New data reveals that thousands of downtown Seattle workers already turned to telecommuting in 2019, long before the coronavirus hit the shores of Puget Sound.
Commute Seattle surveys found that 16,815 people, or 5.7% of the entire 295,000 central-city employee population, worked from home last fall. That’s nearly twice the 2017 estimate of 9,075 teleworkers, and triple the count in 2010 when 5,481 or 2.7% did so.
Although the numbers are still small, teleworker was the fastest-growing mode in the nonprofit’s latest report, released Tuesday at CommuteSeattle.com, that illustrates how traffic finally turned miserable enough to make more people stay home.
That slice of the labor force now exceeds those for downtown vanpools, bicycling or ferries. The survey allows people to divide the week, so a person might report driving four days and teleworking Fridays, for instance.
It appears people carried over some flexibility they learned during a three-week Highway 99 closure in January, when the Alaskan Way Viaduct was closed and the new tunnel had not yet opened, said Kevin Futhey, executive director for the Commute Seattle. Regional highway traffic temporarily fell by 90,000 daily trips.
The survey involves about 63,000 downtown-area workers, mostly from medium and large businesses that participate in Commute Seattle’s trip-reduction program. It measures commutes by people who started work between 6 a.m. and 9 a.m.

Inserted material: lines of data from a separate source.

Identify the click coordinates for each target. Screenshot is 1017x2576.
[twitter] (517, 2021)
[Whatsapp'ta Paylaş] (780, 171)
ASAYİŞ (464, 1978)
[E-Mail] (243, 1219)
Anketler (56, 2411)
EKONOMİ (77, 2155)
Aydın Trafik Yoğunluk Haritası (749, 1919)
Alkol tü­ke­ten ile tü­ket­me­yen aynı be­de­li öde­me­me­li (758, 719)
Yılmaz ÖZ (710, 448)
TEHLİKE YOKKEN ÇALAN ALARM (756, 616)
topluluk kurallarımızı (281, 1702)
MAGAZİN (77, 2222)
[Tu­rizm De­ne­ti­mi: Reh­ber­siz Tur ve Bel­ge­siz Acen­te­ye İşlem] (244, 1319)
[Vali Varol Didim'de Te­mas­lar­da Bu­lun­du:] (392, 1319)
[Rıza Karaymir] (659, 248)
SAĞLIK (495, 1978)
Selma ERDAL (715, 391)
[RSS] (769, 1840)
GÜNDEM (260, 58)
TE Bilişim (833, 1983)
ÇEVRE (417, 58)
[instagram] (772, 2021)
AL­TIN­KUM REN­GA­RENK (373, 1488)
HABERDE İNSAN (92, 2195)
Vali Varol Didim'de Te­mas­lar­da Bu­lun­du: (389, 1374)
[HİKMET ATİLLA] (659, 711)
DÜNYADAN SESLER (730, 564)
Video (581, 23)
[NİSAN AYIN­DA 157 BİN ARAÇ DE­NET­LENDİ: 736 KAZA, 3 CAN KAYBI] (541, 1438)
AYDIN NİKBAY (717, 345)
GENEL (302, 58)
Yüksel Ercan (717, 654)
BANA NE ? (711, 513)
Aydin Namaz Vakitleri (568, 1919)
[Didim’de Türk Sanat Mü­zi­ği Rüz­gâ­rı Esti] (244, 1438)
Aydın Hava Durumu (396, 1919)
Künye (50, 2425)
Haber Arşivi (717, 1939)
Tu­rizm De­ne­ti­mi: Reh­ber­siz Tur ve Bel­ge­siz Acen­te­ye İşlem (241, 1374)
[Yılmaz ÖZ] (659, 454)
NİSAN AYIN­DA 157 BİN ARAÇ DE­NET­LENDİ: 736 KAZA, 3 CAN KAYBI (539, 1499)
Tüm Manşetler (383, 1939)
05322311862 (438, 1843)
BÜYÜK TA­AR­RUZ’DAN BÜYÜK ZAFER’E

The survey raises questions about how downtown travel is managed, because transit served only 46% of commutes last year, versus 48% percent in 2017.
Regionally, data from transit agencies show four-county ridership dipping 0.8% for 2019, including King County Metro slipping 0.4%, based on Seattle Times calculations using the Federal Transit Administration (FTA)’s monthly database. The counties include King, Snohomish, Pierce and Kitsap.

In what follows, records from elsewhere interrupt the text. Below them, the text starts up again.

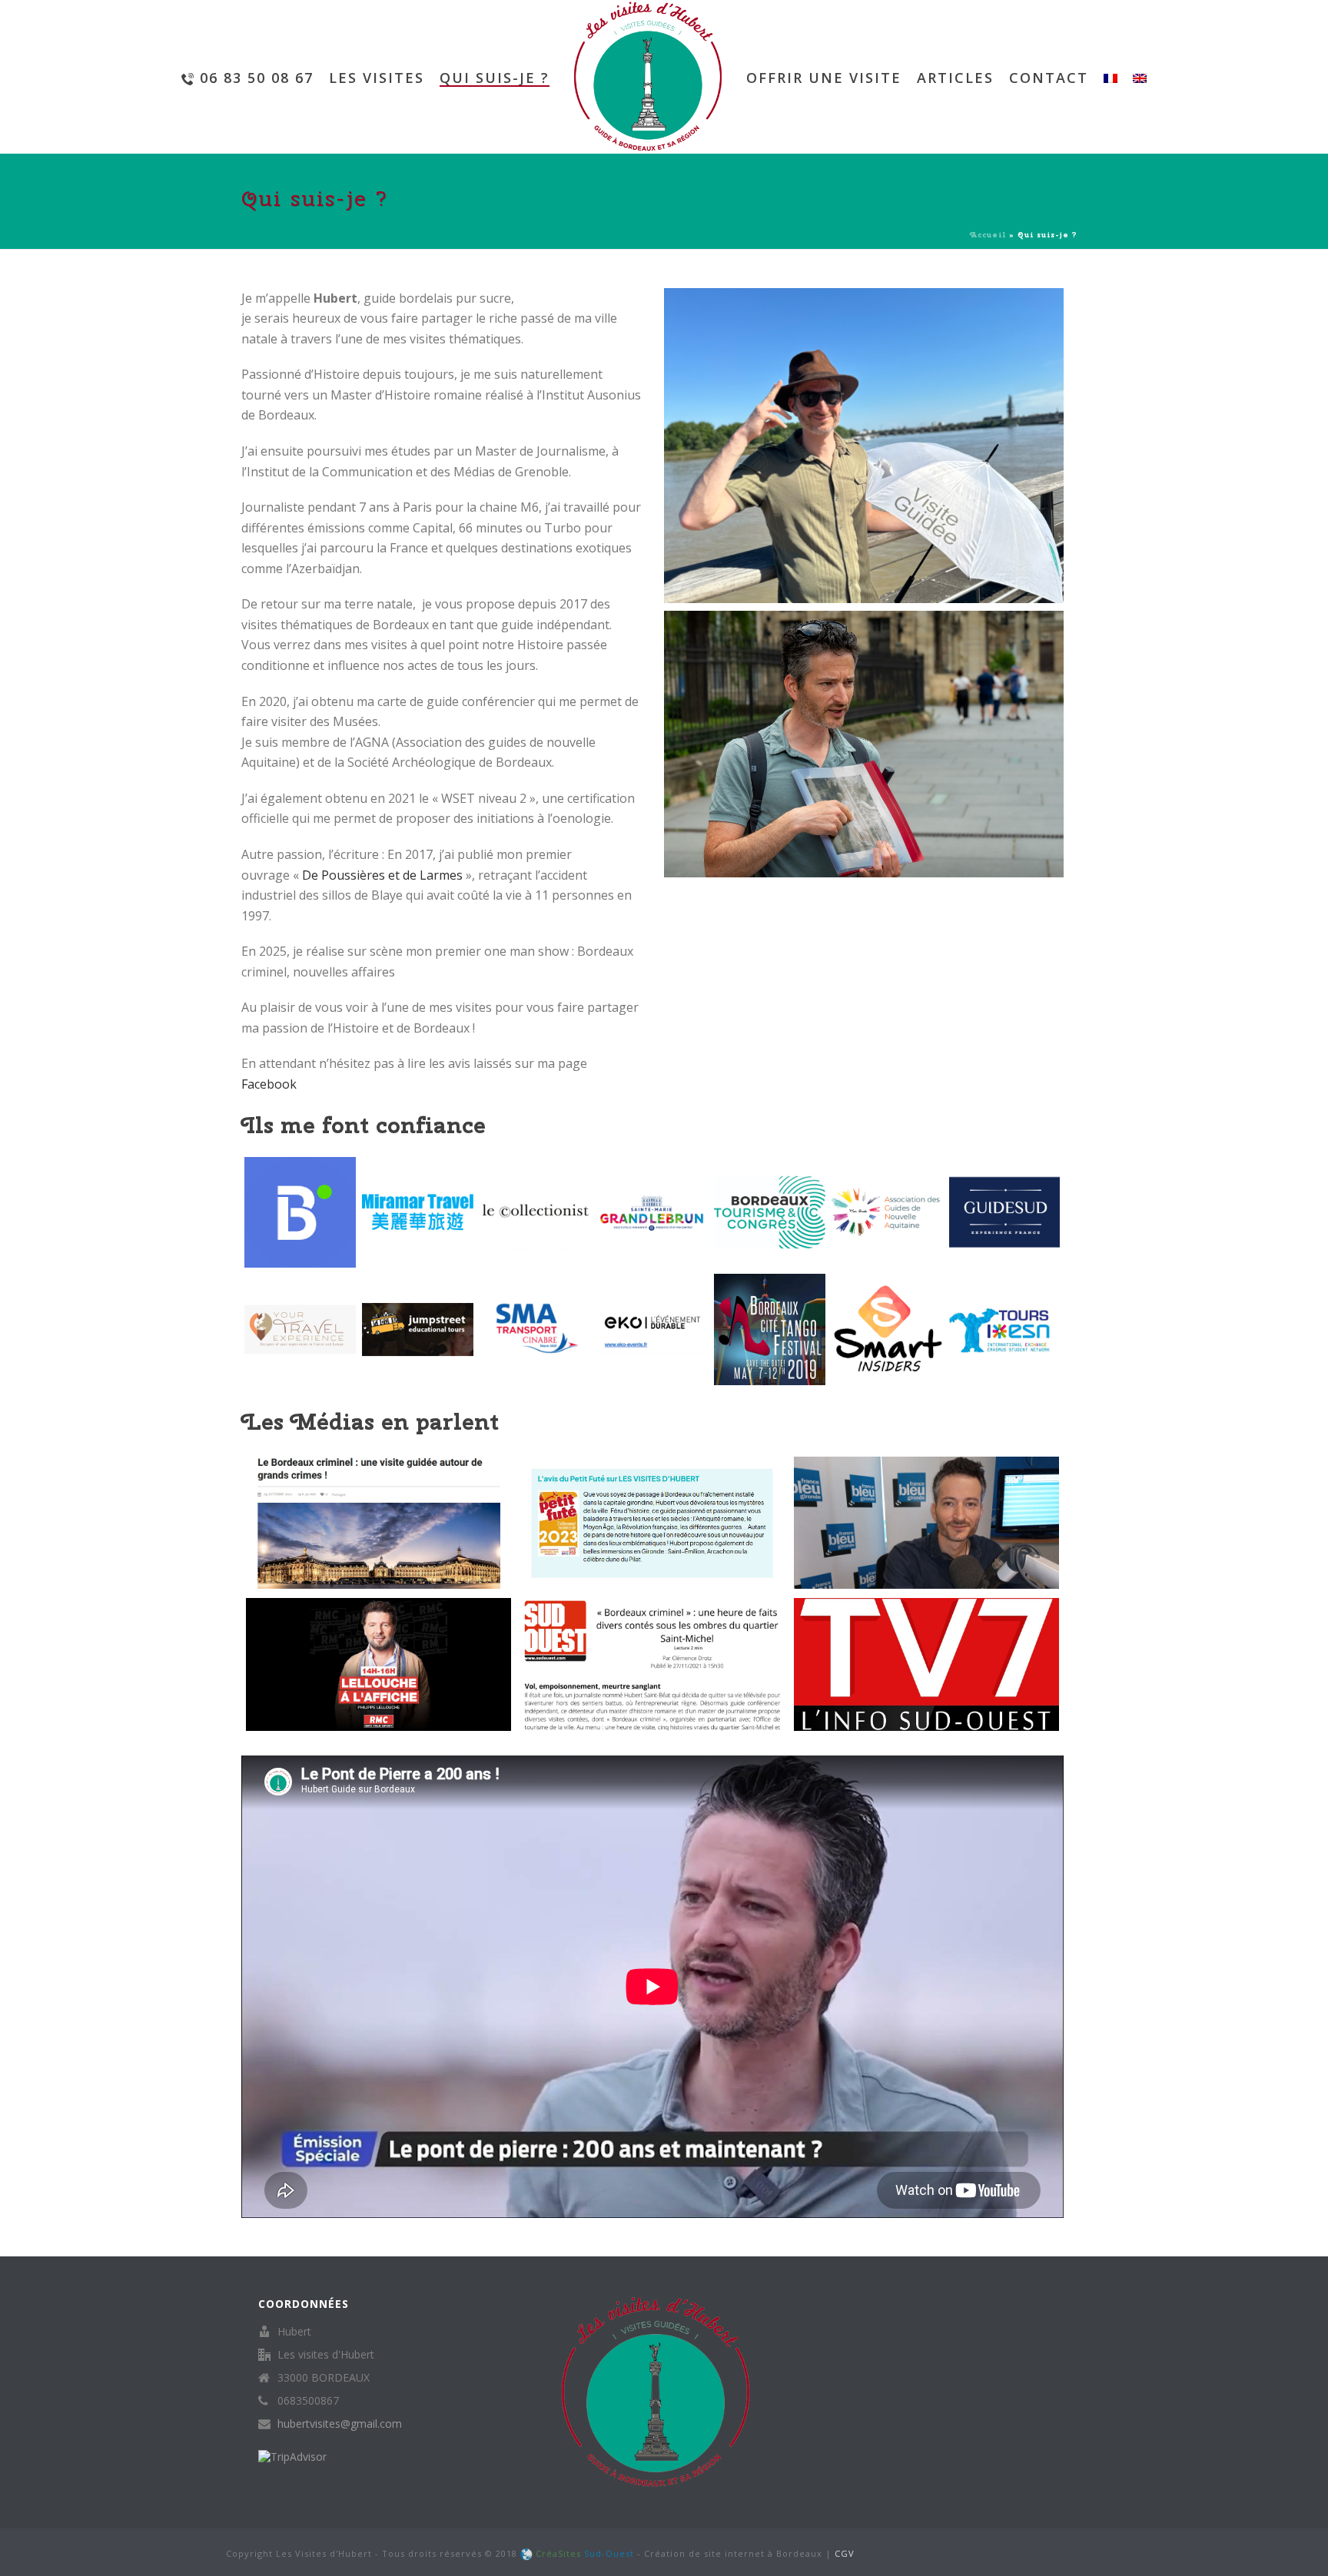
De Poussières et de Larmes (382, 875)
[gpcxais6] (535, 1329)
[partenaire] (652, 1329)
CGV (845, 2553)
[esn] (1005, 1329)
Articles (955, 77)
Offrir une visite (823, 77)
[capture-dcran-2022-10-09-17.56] (417, 1329)
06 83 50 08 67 (257, 77)
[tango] (769, 1329)
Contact (1048, 77)
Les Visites (376, 77)
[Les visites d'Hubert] (648, 77)
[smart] (887, 1329)
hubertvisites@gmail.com (339, 2424)
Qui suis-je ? (494, 77)
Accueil (988, 235)
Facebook (269, 1084)
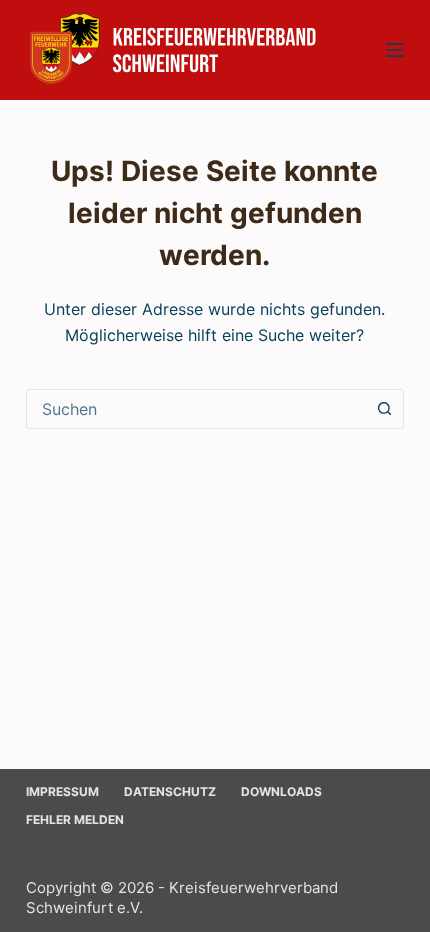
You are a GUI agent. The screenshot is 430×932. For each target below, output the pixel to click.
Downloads (281, 791)
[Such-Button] (384, 409)
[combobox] (196, 409)
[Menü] (395, 50)
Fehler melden (75, 819)
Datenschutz (170, 791)
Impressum (62, 791)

Before that, transit ridership grew 50% over a decade, by far the quickest rate in the U.S., and taxpayers here also provide the highest funding per household.
Futhey was eager to learn 36% of downtown commuters were “multimodal” during the October survey period, and 54% used transit at least once.
For that reason, he said, it’s not troubling transit lost a couple of percentage points, which maybe shows flexibility, where people coped with bus slowdowns by telecommuting, biking or walking.
“Having a system where everyone’s locked into one mode — that makes us more vulnerable when something happens to that mode,” he said.
Commute Seattle said transit growth cooled following a spike in 2016 when new Capitol Hill, University of Washington and Angle Lake light-rail stations opened. New stations at the U District, Roosevelt and Northgate open in 2021.
However, FTA numbers show light-rail ridership actually gained 2.5% in 2019, suggesting that gridlocked or uncomfortable bus corridors repelled people. Sound Transit Express routes lost 6% last year across the region. In downtown, the ST Express 550 and Metro’s C Line lost riders due to slower reroutes.
Transit ridership actually grew downtown last year by 2,100 morning commutes, but downtown jobs grew faster, said Sam Zimbabwe, Seattle Department of Transportation (SDOT).
Zimbabwe is hopeful for improvements in 2020-21. West Seattle buses, recently moved to new Columbia Street bus lanes, just regained several minutes lost to a Pioneer Square detour last year during viaduct demolition.
City and corporate efforts to establish telework, that started in the Highway 99 closure, made it easier to change habits quickly this month in response to the coronavirus, Zimbabwe said.
Solo-drive commutes downtown increased by 6,000 trips daily from 2010-2019, despite being only 26% of the booming workforce. A bump of 1 percentage point last year from the 25% recorded in the previous survey, in 2017, might be due to new methods that count ride-hailing trips with one passenger as solo drives, Futhey said.
Commute Seattle’s survey doesn’t measure employer-provided transit, buried in the “other” category. Those counts are considered private information, not collected by the state and city. Microsoft Connector provides 5,300 daily rides in the metro area, reports the Puget Sound Business Journal.
Microsoft, Facebook and Amazon told employees last week to stay home, while many schools switched to online instruction to slow the coronavirus epidemic.
This experiment in “social distancing” suddenly reduced freeway and transit congestion to levels not seen in about 50 years.